Identified IP associated with the product(s) and/or processes involved in the transaction, including third-party IP, can be leveraged in discussions or used to create bargaining power with competitors or other parties to the transaction. Furthermore, developing invalidity positions on any identified IP in place can also be useful to avoid litigation and/or during settlement negotiations.

With the significant damages and settlement payments awarded in US CAR-T patent disputes, there is no doubt that such disputes are inevitable in Australia. Having a clear strategy in place before entering into such discussions can assist in mitigating risks and minimising costs associated with litigation.


Getting the deal done

With the rapidly growing CAR-T cell therapy market, a continued increase in the total number of collaborations, licences and acquisitions in this sector is likely. Earlier this year, AstraZeneca announced the acquisition of Gracell and their FasTCAR-enabled BCMA/CD19 dual-targeting autologous CAR-T cell therapy, with a transaction value of about USD 1 billion dollars5.

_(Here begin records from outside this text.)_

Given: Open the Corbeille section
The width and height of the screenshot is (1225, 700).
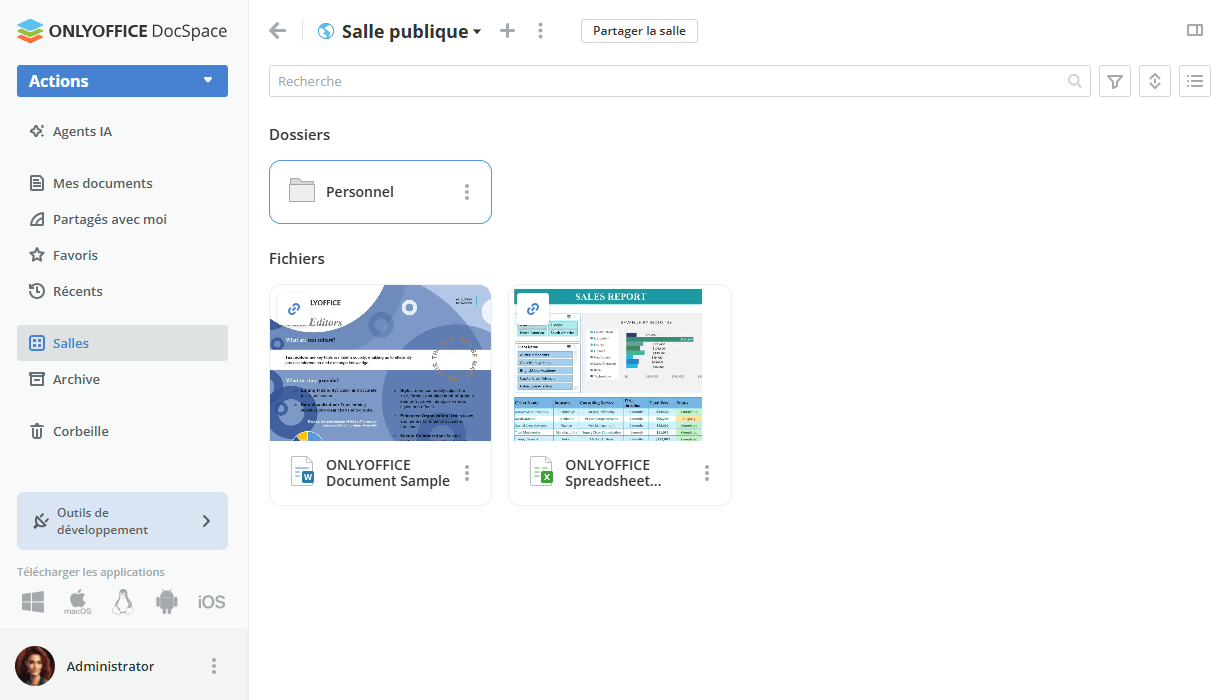Looking at the screenshot, I should tap(80, 431).
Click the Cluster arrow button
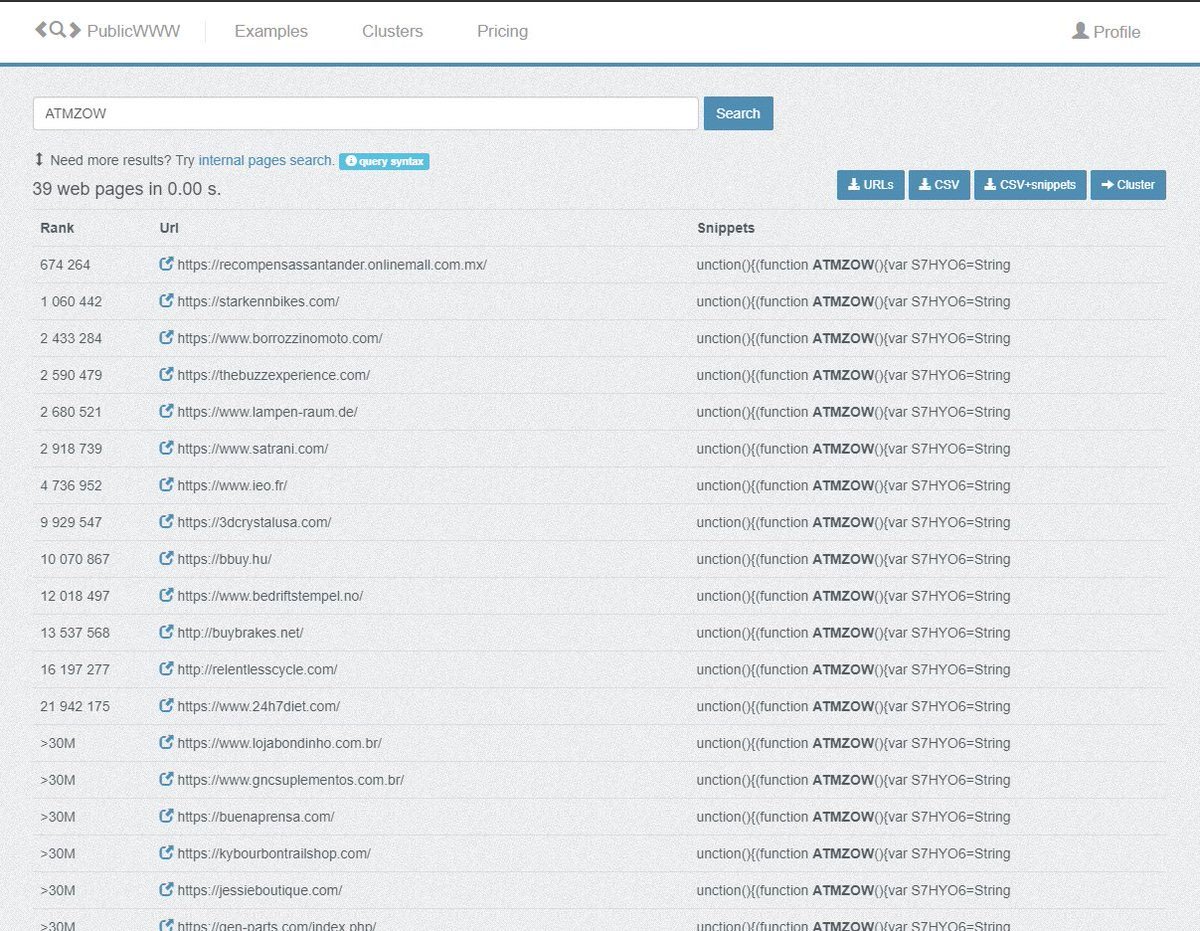1200x931 pixels. 1128,185
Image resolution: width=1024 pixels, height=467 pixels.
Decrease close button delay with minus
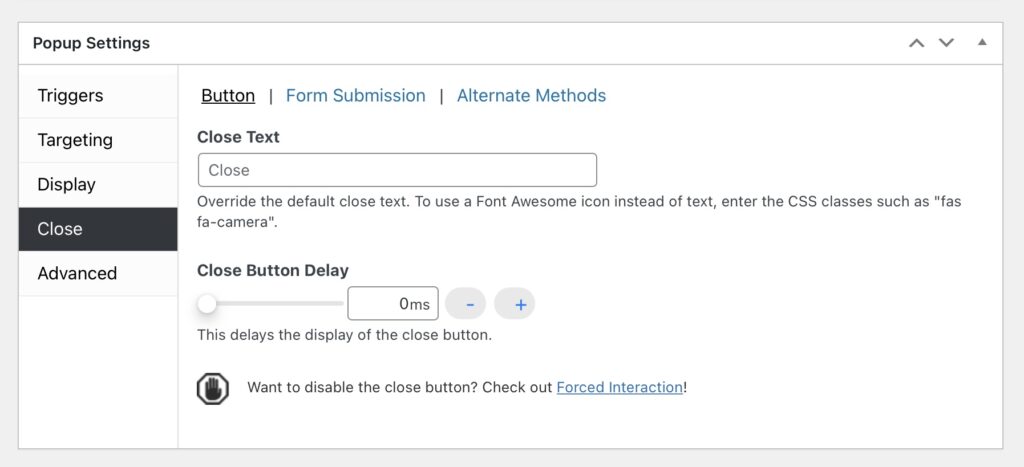465,304
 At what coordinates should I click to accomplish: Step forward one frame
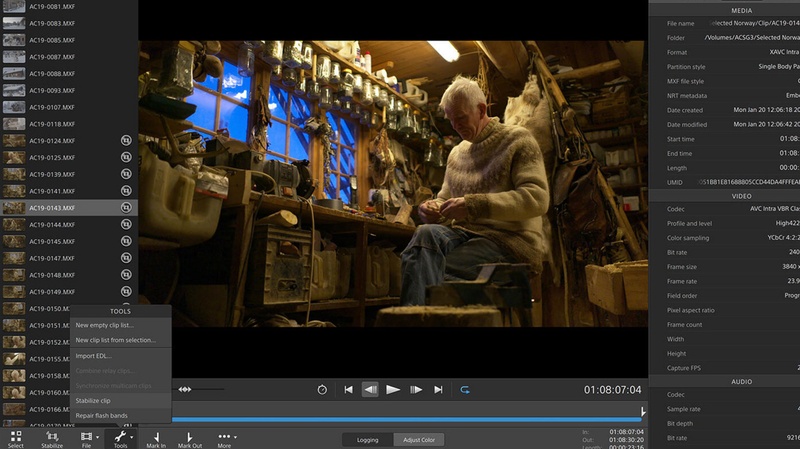416,389
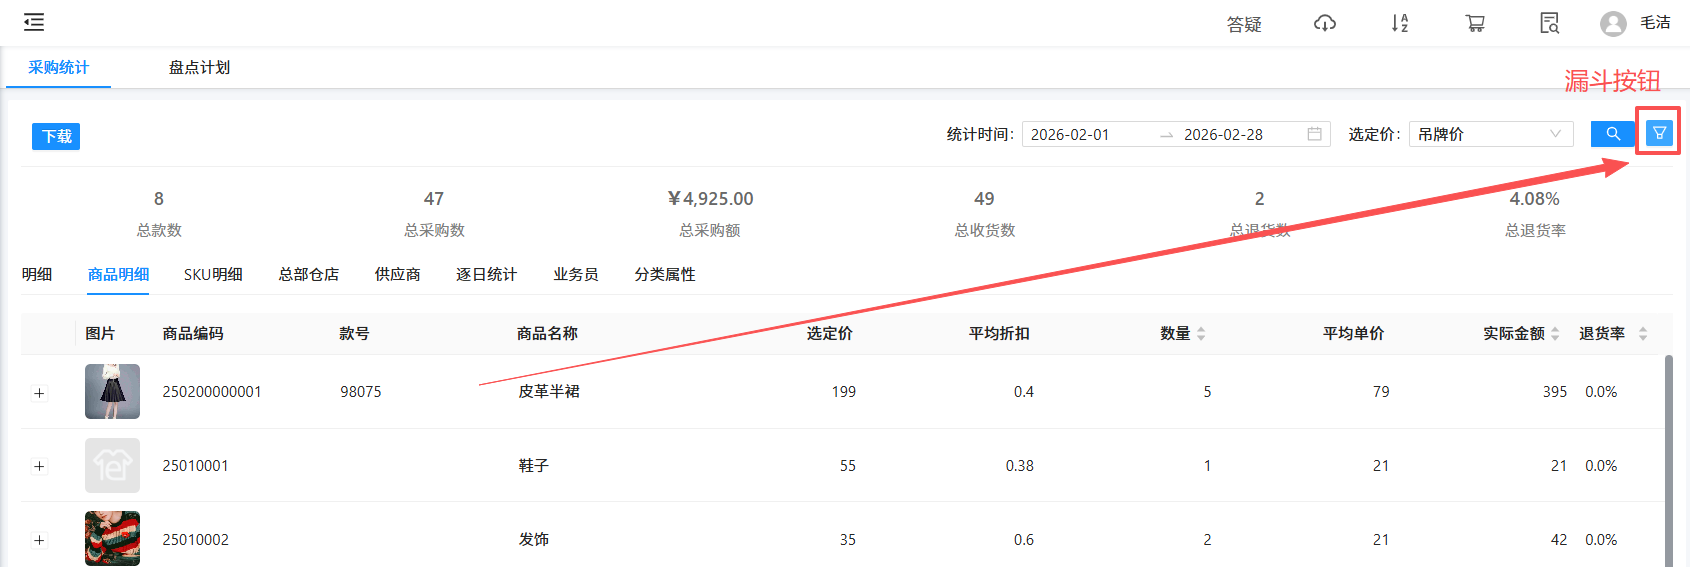Sort table by 实际金额 column arrows
The height and width of the screenshot is (567, 1690).
pos(1555,334)
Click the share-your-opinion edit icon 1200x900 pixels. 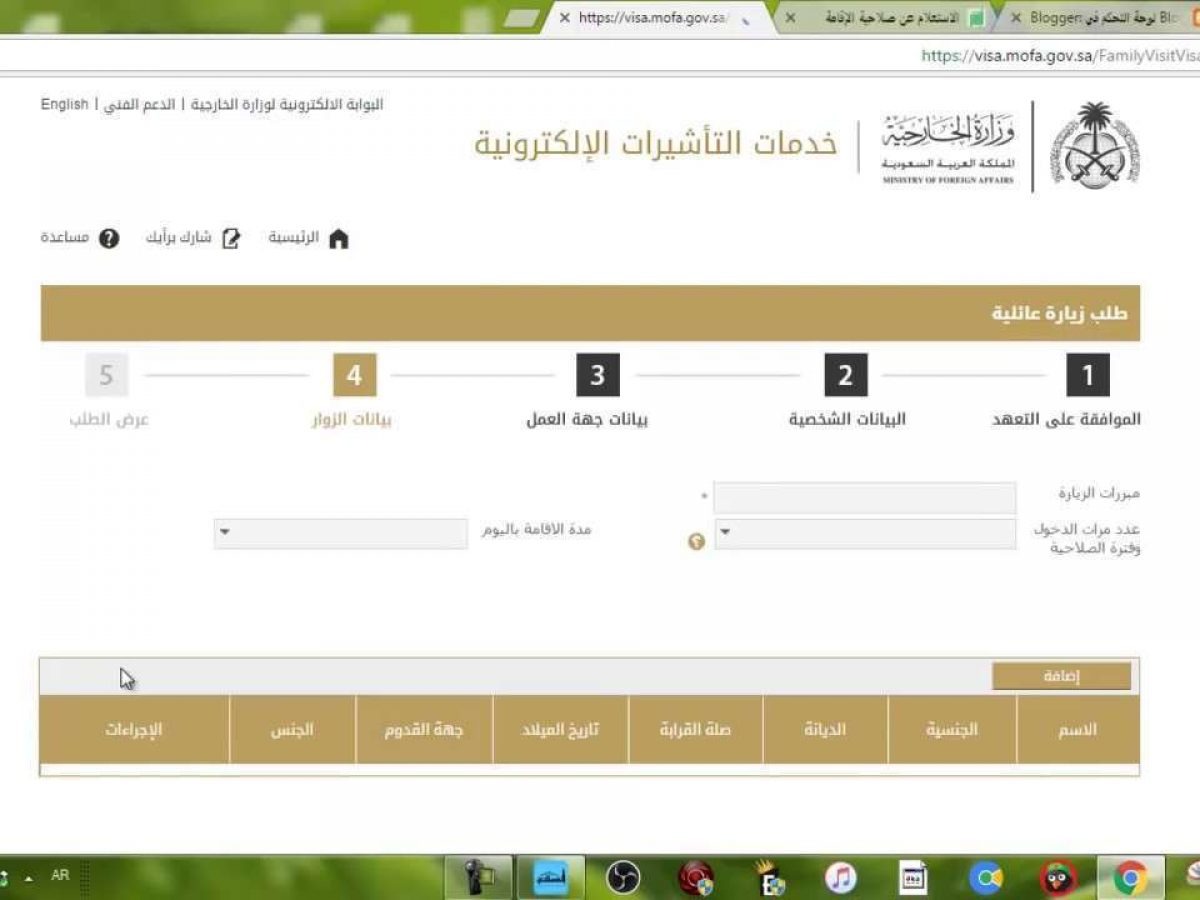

When engaging in any due diligence process, not only is it important to understand the product(s) and/or processes involved in the transaction and associated IP, but all parties should consider also the following:

  • Are non-disclosure agreements between the parties involved in the transaction in place?
  • Is a data room required? If so, what documents are in it and who will have access?
  • Has a timeline for each stage of the due diligence been established?
  • Are there any ‘red flags’ (such as ongoing litigation or disputes) to be raised?
  • Are there any third-party agreements, assignments or licences in place (including contract research organisation (CRO) or contract development and manufacturing organisation (CRMO))?
  • Has an inventorship audit been completed?
  • Are there any encumbrances (e.g., third party inventors)?
  • Has a FTO search been conducted?

Irrespective of which side of the transaction you are on, when approaching due diligence discussions, it is worth requesting questions in advance, discussing these with patent counsel and knowing what information you want to provide. Remember you don’t need to provide everything just because the other side asks for it!

Summary: The critical importance of IP due diligence

IP due diligence is a complex process and an important part of any corporate transaction. While the scope of IP due diligence should be dictated by the circumstances of the transaction being considered, thoroughly conducted IP due diligence allows parties involved in the transaction to make more informed decisions. Failing to adequately do so can result in significant costs as a result of lost transactions, jeopardise years of product development or lead to the acquisition of IP assets that do not adequately protect the key CAR-T cell products and/or services or technologies, potentially causing future legal conflicts.

We recommend engaging experienced IP counsel to assist with the IP due diligence process to minimise these risks while maximising the value of the present IP portfolio and its future potential.